Erzincan'da çevre kirliliğine neden olan altın madeni hakkında Çevre, Şehircilik ve İklim Değişikliği Bakanı Murat Kurum'un yanıtlaması istemiyle bir soru önergesi veren CHP'li Öztunç, "Kimyasal sızıntıya sebep olan firmaya men cezası uygulanacak mı?" diye sordu.

Siyanür sızıntısına neden olan altın madeni Meclis gündeminde: Faaliyetten men edilecek mi?

Erzincan’ın İliç ilçesinde maden faaliyeti yürüten Anagold Madencilik San. ve Tic, AŞ’ye ait sahada boru hattının patlaması sonucu siyanür sızıntısı yaşandı. Sızan atıkların neden olduğu çevre tahribatını Türkiye Büyük Millet Meclisi (TBMM) gündemine taşıyan Cumhuriyet Halk Partisi (CHP) Genel Başkan Yardımcısı Ali Öztunç, "Kimyasal sızıntıya sebep olan firmaya men cezası uygulanacak mı?" diye sordu.

Erzincan’ın İliç ilçesinde Çöpler Köyü'nde bulunan Anagold Madencilik'te yaşanan kimyasal sızıntı, toprağa ve akarsuya karışmış, çevre kirliliğine neden olan altın madenine 16,4 milyon lira ceza verilmişti.

Konuya ilişkin Çevre, Şehircilik ve İklim Değişikliği Bakanı Murat Kurum'un yanıtlaması istemiyle bir soru önergesi veren Öztunç, siyanür ve diğer kimyasal sızıntılarla ilgili inceleme ve analizlerin sonuçlarının kamuoyu ile paylaşılıp paylaşılmayacağını ve söz konusu firmaya men cezası verilip verilmeyeceğini sordu.

Söz konusu projenin Karasu ve Fırat havzasında tarım ve gıda güvenliği yönünden riskler barındırdığına, bölgedeki aktif fay hattını harekete geçirme olasılığının bulunduğuna dikkati çeken Öztunç'un Kurum'a yönelttiği sorular şu şekilde:

► Söz konusu firma hakkında faaliyetten men cezası uygulamayı düşünüyor musunuz?

► Siyanür ve diğer kimyasal sızıntılarıyla ilgili inceleme ve analizlerin sonuçlarını da kamuoyu ile paylaşacak mısınız?
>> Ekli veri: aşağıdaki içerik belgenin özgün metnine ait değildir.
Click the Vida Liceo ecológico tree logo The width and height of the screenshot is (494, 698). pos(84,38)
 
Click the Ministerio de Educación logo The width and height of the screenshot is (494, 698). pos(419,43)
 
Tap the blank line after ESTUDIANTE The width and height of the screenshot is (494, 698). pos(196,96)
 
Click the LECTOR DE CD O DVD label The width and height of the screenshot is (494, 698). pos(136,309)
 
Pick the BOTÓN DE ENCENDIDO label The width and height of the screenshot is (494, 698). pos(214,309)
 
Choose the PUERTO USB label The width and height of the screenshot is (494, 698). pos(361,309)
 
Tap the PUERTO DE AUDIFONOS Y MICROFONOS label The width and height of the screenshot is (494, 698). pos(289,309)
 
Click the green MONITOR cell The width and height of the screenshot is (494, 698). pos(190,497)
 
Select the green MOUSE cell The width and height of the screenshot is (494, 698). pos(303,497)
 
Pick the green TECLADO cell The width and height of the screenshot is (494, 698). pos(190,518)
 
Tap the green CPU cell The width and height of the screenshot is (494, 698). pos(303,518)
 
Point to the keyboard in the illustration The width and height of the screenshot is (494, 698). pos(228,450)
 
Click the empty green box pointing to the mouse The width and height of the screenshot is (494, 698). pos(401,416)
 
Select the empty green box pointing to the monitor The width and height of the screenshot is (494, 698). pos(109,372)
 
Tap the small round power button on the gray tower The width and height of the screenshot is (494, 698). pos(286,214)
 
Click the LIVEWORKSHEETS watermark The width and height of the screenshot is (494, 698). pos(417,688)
► Söz konusu tesisin, son denetimi hangi tarihte gerçekleştirilmiş, denetim raporlarındaki atık maden barajına yönelik tespit ve değerlendirmeler nelerdir?

► Söz konusu kaza sonrasında analiz için ne tür örnekler alınmıştır? Kaç noktadan numuneler alınmış ve kirlilik maden alanından itibaren ne kadar bir alanda analizlerle takip edilmiştir?
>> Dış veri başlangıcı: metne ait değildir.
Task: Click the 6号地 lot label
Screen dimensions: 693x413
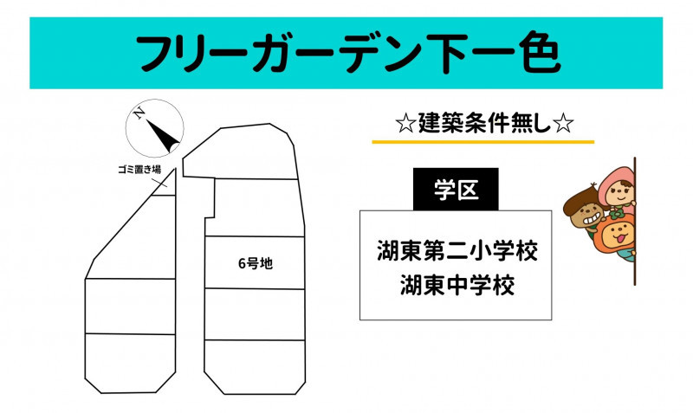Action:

► Söz konusu kazanın yeraltı sularına etkilerine ilişkin bir takip yapılmış mıdır?

►Oluşan zararın kamuya maliyeti ne kadardır? Bu konuda bir hesaplama yaptınız mı? Yaptığınız maliyet hesaplamasında hangi parametreleri kullandınız?

► Kaza sonrasında toplanan atıklar nerede depolandı?

► Atıklara insan ve hayvan teması var mıdır? İnsanlar ve hayvanlar üzerinde sağlık taramasından geçirilmesi için Sağlık Bakanlığı nezdinde girişiminiz olacak mı?

► Şirketin ÇED Olumlu kararlarını iptal etme yönünde işlem tesis edecek misiniz?

► İlgili projeye ilişkin ÇED raporunu hazırlayan firmanın yeterlik belgesini iptal edecek misiniz?

► Söz konusu kaza nedeniyle tehdit altında olan Karasu ve Fırat havzasında tarım ve gıda güvenliği yönünden riskler barındırması, bölgedeki aktif fay hattını harekete geçirme olasılığı bulunması nedeniyle bu havzadaki su, toprak, hava değerlerindeki etkiler incelenmekte midir?

► Söz konusu kazanın etki sahasında olan bölgelerdeki köy ve mahallelerin içme ve kullanma sularında facia nedeniyle oluşan kirliliği tespite yönelik numuneler alınmış mıdır?, Analizler yapılmış mıdır?, Bu ilçelerimizdeki kazadan etkilenmeye yönelik hangi tedbirler alınmıştır?

► Söz konusu kaza sonrasında Sağlık Bakanlığı’nın, projenin etki alanındaki köy ve mahallelerde sağlık önlemleri almasına ilişkin tedbirleriniz olmuş mudur?

DENETİMLERİN ARTIRILMASI İSTENMİŞTİ

10 Haziran’da da İliç’e giderek projeyle ilgili incelemelerde bulunan Öztunç, maden sahasından yaptığı açıklamada, alandaki riskleri anlatarak denetimlerin artırılması gerektiğini söylemişti.

Öztunç, "Burada maalesef bu siyanür havuzlarıyla, kimyasal atık havuzlarıyla bölgeye çok büyük zarar veriliyor. Buradan Tunceli’ye, Ovacık’a kadar, batı bölgesinden Erzincan’a kadar; Kemaliye’ye, Divriği’ye kadar bu alan tehlike altındadır. Allah korusun, bu siyanür havuzlarında herhangi bir şey olması durumunda -ki burası deprem bölgesi, bir şey olması durumunda- burada yer altı sularına karışacak olan kimyasal atıklar Fırat’ı, Keban Barajı’nı, Munzur’u kirletir. Ne börtü bırakır ne böcek; taş üstünde taş bırakmaz. Buraları gerçekten sıkıntılı bir hale sokar. Bu yüzden buraya devletin daha fazla eğilmesi gerektiğini düşünüyoruz, denetimlerin daha fazla yapılması gerektiğini düşünüyoruz" uyarısında bulunmuştu.